1.9 KiB
1.9 KiB
Security Policy
Reporting a Vulnerability
If you believe you have found a security vulnerability in Bludit, please do not open a public GitHub issue, post in discussions, or disclose it on social media before it has been addressed.
Instead, report it privately through GitHub's Private Vulnerability Reporting:
https://github.com/bludit/bludit/security/advisories/new
This opens a private advisory visible only to the Bludit maintainers.
When reporting, please include:
- A clear description of the vulnerability and its impact.
- Steps to reproduce, including a proof of concept if possible.
- The Bludit version, PHP version, and webserver where you reproduced it.
- Any suggested mitigation or patch.
What to Expect
- We aim to acknowledge new reports within 5 business days.
- We will keep you informed as we investigate and work on a fix.
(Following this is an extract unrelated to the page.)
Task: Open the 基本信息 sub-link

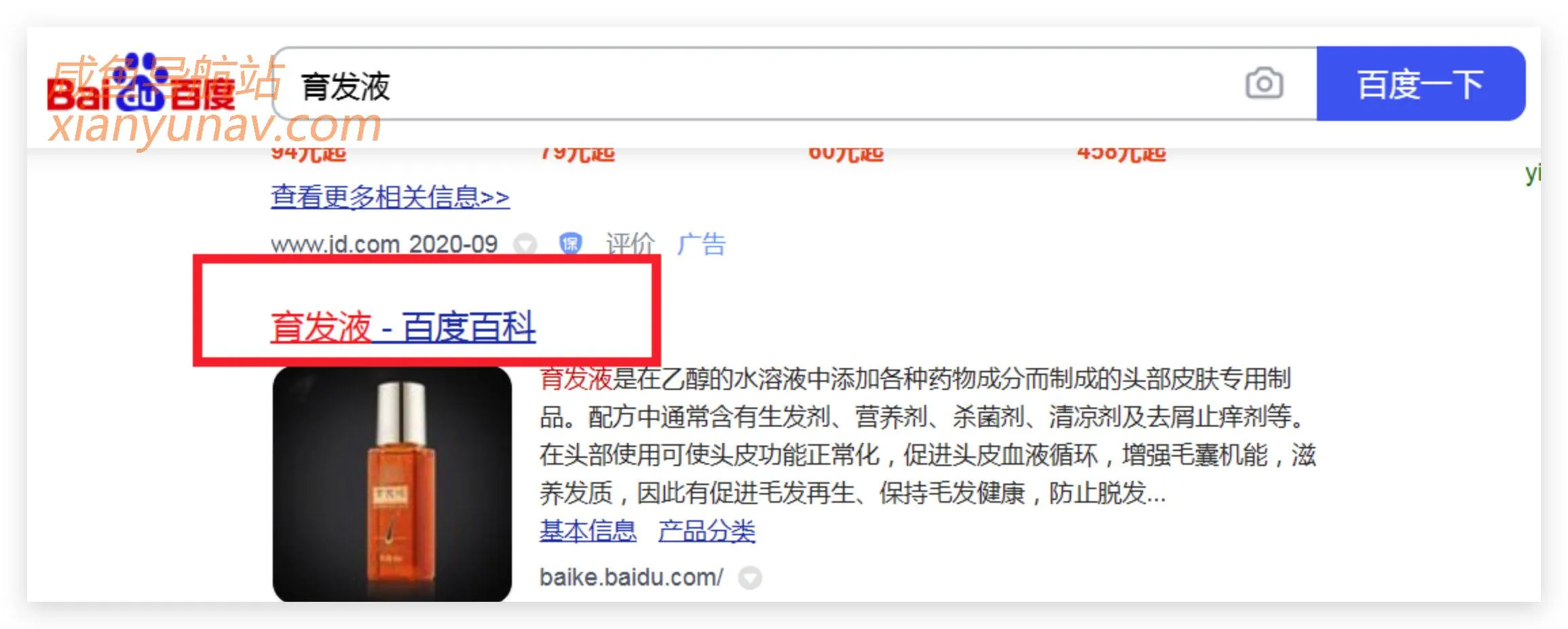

- Once a fix is released, we will publish a GitHub Security Advisory crediting the reporter (unless you prefer to remain anonymous) and, where appropriate, request a CVE.
Supported Versions
Security fixes are provided for the latest stable release of Bludit on the
master branch. Older versions are not supported — please upgrade before
reporting issues against them.
Scope
In scope:
- The Bludit core (
bl-kernel/,bl-plugins/shipped with core,bl-themes/shipped with core). - The official admin interface.
Out of scope:
- Third-party plugins and themes not maintained in this repository.
- Issues that require an already-compromised admin account or server.
- Denial of service, rate-limiting, and brute-force concerns — these should be handled at the infrastructure layer (reverse proxy / WAF / Cloudflare).
- Self-XSS, missing security headers without a demonstrated impact, and other best-practice findings without a concrete exploit.
Thank you for helping keep Bludit and its users safe.